The metro editor called me into her office a Friday morning and offered the assignment. I accepted but asked to start my night shift on Saturday night, to give myself a chance to adjust to the nocturnal schedule. No one thought the raid was imminent at that point. So the metro editor assigned an eager junior reporter named Carolyn Salazar to cover the house that first night.

I stayed up really late on Friday, studiously gearing up for my night shift, and finally collapsed at 4 a.m. Two hours later, I was awakened by a phone call. It was my mom. “Turn on the TV!” she yelled. I did. The INS raid had already happened, and Elián was on his way back to Cuba. I could not fall asleep. Self-recrimination is an extraordinary stimulant. Around noon, I finally slinked into The Herald newsroom. The metro editor saw me and began to laugh out loud.

“That’s the last time you’ll turn down an assignment, isn’t it?” she said with an unmissable shadenfreude.
A few minutes later, she came to me with a consolation prize: an assignment to cover the reaction of the local religious community to the raid. I ended up having a bylined piece deep into the special section dedicated to our coverage of the raid. Carolyn Salazar shared a byline with two senior reporters on the leading page one story about the raid.

A year later, we won a Pulitzer for our coverage, and Carolyn was part of the team that traveled to New York to accept the prize. Because I had a bylined piece in the package, I’m in the Pulitzer footnotes – another consolation prize.



Weird dues-paying story?


I interned at
The Washington Post in the summer of 1999, at its Prince William County bureau. On Saturdays, I worked general assignment at the metro desk, and one Saturday word came across the wires that a middle-aged man had drowned in his own pool after having a heart attack.

I forget the man’s name all these years later, but it was a relatively common one – and one of the people with that same name was a prominent professor at Georgetown. So I was given the following assignment: swing by the deceased person’s house and find out if the man that had died was the Georgetown professor. If it wasn’t, The Post didn’t want the obituary.

I sat a long time in my car outside the man’s house, watching people enter and exit the home. I fantasized about ditching the assignment and driving a few hours north to my folks’ home in Philly, the wind in my hair, free of this assignment. Instead, I screwed up my courage and walked to the front door. I knocked.
No one answered. It was unlocked, so I walked in.

I was greeted in the hallway by a sorrow-eyed man who expressed his condolences and gently asked how I knew the deceased. I edged him into the corner of the hallway, whispered who I was, and asked the fateful question: “Is this the Georgetown professor?”
“Oh, no, he sold insurance.” I thanked him for his time and backed quickly out of the house. I’ll tell you, I took my sweet time getting back to the office that day.


One piece of advice you wish you could surgically implant into the skulls of college students and young professionals?

Don’t simply study, do.

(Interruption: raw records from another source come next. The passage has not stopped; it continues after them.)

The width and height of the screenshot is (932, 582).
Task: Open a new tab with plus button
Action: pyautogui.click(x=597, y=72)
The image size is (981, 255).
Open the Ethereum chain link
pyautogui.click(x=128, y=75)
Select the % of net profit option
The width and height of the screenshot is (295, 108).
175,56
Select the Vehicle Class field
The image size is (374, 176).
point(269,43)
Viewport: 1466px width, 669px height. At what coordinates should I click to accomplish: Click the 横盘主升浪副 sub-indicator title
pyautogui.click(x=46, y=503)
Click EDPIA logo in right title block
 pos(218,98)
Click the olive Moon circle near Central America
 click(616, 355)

Journalism is a skill honed through repetition. The best early piece of advice I got was to do as many pieces as possible early in my career. It was through that repetition that I came to learn the craft of reporting.

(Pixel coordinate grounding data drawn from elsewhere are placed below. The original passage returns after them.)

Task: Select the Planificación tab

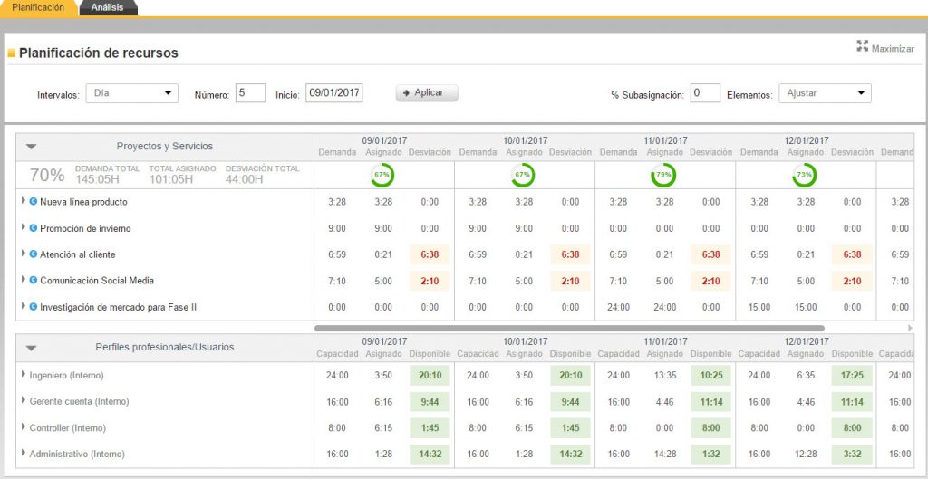Action: coord(38,7)
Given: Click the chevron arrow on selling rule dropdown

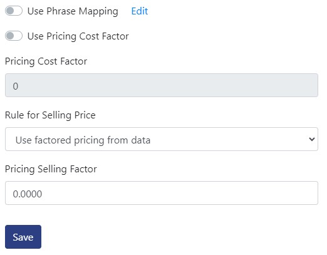Looking at the screenshot, I should pyautogui.click(x=312, y=139).
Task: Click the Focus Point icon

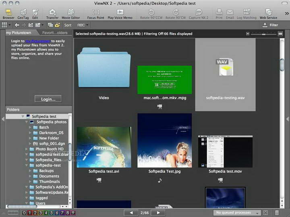Action: click(x=96, y=12)
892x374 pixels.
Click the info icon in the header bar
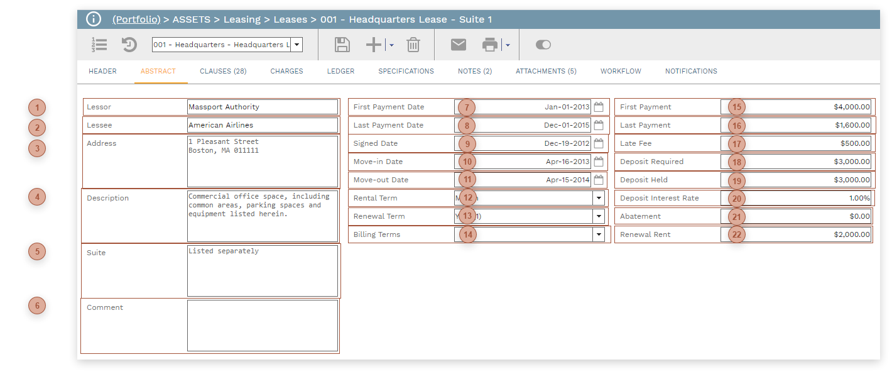(x=94, y=19)
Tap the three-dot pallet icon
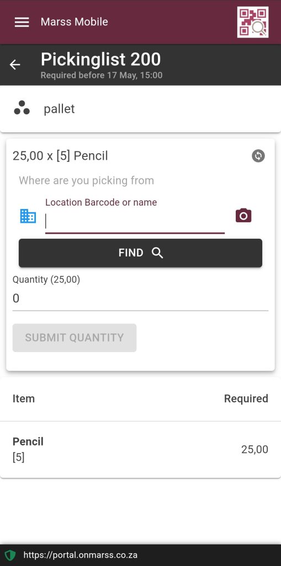Image resolution: width=281 pixels, height=566 pixels. coord(22,108)
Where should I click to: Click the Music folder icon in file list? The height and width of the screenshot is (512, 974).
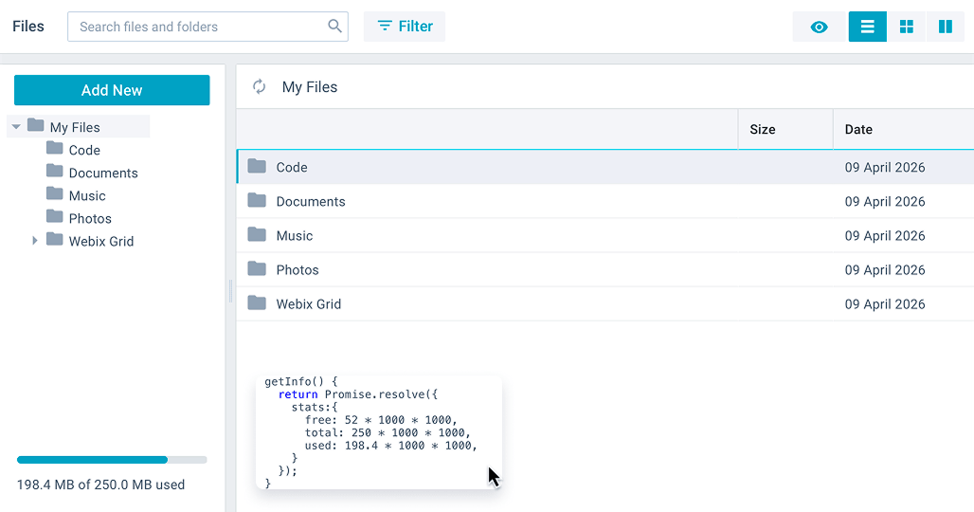[257, 235]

Young reporters must understand: It’s through that repetition that you pay your dues in this profession. And truth told, it doesn’t really matter that much what outlet you do this reporting for. Don’t get caught up in the brand names when you’re starting out.
One caveat: The media organization must have journalistic integrity, so it’s teaching you the right skills.


If you had to do it all over again, anything you'd do differently?

I would have majored in philosophy in college. I mean, why not? It’s not like my degree in “Public and International Affairs” has done anything for my professional life.